[Extracted entries Boundary: Start]

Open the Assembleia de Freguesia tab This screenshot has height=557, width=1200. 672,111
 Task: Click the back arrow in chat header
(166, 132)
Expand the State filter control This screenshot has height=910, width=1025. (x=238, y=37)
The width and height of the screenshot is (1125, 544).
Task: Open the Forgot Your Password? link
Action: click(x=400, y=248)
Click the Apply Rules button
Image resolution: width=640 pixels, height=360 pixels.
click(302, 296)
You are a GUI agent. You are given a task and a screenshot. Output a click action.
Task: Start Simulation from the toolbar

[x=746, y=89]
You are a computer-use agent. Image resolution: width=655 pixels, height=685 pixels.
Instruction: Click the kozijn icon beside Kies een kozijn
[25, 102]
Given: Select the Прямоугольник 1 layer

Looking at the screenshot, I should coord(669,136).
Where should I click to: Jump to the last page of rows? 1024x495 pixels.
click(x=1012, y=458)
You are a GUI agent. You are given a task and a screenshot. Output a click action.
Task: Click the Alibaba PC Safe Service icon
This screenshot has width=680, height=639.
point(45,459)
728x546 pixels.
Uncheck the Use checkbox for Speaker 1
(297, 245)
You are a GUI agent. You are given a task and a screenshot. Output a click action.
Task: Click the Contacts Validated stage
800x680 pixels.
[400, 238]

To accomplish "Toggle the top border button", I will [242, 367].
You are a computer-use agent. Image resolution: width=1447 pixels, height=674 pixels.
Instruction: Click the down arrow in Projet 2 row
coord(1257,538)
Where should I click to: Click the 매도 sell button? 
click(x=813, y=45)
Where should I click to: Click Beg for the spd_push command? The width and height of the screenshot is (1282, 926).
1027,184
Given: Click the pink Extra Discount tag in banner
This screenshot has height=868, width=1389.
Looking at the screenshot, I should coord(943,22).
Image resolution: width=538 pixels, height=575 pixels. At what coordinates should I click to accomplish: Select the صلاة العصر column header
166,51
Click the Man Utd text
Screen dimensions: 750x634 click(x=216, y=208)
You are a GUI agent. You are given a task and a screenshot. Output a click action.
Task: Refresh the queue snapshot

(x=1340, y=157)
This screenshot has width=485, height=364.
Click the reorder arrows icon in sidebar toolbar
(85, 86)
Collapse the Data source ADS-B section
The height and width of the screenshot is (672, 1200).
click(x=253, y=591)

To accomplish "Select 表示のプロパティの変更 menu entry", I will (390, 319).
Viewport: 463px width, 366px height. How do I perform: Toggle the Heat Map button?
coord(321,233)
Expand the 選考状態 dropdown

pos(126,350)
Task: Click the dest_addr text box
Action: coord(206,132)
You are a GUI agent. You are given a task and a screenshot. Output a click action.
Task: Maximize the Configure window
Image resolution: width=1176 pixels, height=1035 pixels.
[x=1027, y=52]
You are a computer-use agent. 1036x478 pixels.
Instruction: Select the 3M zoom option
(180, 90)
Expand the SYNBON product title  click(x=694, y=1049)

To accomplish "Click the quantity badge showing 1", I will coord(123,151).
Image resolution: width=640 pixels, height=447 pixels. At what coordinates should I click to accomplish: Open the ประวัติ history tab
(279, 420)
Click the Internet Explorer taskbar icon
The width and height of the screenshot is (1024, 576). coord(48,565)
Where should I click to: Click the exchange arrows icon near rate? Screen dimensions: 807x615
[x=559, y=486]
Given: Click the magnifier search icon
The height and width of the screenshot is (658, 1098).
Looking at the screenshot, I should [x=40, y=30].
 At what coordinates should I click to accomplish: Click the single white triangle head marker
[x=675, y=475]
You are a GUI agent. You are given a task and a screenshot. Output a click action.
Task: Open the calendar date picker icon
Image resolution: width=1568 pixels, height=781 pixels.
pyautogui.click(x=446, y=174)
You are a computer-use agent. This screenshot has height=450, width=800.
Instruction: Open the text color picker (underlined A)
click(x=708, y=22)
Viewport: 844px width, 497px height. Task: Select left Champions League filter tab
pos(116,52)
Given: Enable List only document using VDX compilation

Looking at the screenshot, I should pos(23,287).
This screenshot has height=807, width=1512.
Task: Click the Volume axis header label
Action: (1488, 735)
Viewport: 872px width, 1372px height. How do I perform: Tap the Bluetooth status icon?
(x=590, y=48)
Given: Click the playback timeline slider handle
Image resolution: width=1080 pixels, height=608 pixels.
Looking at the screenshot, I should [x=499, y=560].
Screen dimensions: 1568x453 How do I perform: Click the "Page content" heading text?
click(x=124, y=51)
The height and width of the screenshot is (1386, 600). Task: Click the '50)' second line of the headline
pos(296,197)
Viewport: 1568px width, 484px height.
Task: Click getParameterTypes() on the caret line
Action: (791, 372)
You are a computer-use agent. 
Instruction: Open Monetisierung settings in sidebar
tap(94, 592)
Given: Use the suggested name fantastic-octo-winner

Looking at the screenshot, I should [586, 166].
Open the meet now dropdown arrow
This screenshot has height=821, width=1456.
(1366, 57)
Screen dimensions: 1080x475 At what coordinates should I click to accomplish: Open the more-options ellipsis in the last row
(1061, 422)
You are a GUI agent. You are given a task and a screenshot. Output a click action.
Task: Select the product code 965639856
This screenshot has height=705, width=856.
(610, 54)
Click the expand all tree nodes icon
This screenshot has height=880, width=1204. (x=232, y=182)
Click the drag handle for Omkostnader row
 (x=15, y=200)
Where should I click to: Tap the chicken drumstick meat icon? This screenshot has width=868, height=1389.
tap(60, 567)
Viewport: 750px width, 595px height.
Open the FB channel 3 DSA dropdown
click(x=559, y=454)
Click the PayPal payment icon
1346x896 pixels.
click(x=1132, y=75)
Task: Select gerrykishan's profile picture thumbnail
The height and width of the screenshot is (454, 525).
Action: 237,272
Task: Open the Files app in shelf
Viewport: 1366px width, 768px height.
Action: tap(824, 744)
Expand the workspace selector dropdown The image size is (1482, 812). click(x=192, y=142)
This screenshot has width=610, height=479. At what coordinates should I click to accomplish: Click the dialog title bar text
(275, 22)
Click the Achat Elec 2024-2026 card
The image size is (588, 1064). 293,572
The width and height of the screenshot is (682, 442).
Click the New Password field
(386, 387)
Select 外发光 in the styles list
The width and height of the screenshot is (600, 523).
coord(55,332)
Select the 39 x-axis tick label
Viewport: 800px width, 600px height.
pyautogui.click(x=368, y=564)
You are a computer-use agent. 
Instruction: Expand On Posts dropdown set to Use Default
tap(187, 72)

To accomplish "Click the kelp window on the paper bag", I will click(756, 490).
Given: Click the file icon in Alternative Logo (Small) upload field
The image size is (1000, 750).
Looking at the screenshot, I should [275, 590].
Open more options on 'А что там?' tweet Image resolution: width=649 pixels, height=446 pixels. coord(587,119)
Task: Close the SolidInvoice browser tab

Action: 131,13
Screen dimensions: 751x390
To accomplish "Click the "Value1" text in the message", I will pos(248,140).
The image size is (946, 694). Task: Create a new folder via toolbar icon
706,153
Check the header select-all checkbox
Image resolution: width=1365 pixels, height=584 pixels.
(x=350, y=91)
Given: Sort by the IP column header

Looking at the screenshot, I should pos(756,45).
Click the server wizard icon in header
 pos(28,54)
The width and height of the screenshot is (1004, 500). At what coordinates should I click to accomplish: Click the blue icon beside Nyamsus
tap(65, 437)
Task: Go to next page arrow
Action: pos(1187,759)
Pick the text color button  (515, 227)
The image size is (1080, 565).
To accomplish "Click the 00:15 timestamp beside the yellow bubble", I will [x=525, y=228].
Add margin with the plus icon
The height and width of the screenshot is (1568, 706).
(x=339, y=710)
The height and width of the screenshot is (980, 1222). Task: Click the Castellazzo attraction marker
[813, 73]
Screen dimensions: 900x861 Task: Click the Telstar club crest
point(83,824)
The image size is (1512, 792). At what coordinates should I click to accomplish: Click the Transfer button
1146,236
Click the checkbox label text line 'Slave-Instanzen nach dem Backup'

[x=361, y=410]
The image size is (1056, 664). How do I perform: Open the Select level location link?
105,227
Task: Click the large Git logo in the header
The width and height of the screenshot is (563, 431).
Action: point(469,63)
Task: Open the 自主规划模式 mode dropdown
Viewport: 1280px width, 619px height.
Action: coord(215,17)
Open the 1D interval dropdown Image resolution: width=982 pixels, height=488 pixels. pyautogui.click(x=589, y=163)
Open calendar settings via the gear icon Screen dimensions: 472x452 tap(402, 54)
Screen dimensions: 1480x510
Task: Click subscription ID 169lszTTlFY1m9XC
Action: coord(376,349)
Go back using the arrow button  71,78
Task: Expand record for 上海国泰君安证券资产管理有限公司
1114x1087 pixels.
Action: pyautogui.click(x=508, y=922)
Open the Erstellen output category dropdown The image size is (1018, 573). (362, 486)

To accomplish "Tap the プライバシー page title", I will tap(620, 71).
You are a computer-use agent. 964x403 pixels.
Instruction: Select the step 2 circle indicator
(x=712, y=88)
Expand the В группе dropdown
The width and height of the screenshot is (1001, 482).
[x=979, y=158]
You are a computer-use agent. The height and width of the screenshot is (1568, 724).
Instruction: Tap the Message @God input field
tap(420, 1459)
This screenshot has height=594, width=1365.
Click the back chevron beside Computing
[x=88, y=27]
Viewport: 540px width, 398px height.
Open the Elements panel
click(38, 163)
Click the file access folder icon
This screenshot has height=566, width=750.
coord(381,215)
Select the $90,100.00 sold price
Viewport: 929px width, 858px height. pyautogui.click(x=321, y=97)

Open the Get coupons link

[Extracted entries Boundary: End]

__What is needed__
Return only the exact lines from the opening of the records through the line that contains "You are a computer-use agent. Image resolution: width=655", both included.

__Solution to this task__
Open the Assembleia de Freguesia tab This screenshot has height=557, width=1200. 672,111
 Task: Click the back arrow in chat header
(166, 132)
Expand the State filter control This screenshot has height=910, width=1025. (x=238, y=37)
The width and height of the screenshot is (1125, 544).
Task: Open the Forgot Your Password? link
Action: click(x=400, y=248)
Click the Apply Rules button
Image resolution: width=640 pixels, height=360 pixels.
click(302, 296)
You are a GUI agent. You are given a task and a screenshot. Output a click action.
Task: Start Simulation from the toolbar

[x=746, y=89]
You are a computer-use agent. Image resolution: width=655 pixels, height=685 pixels.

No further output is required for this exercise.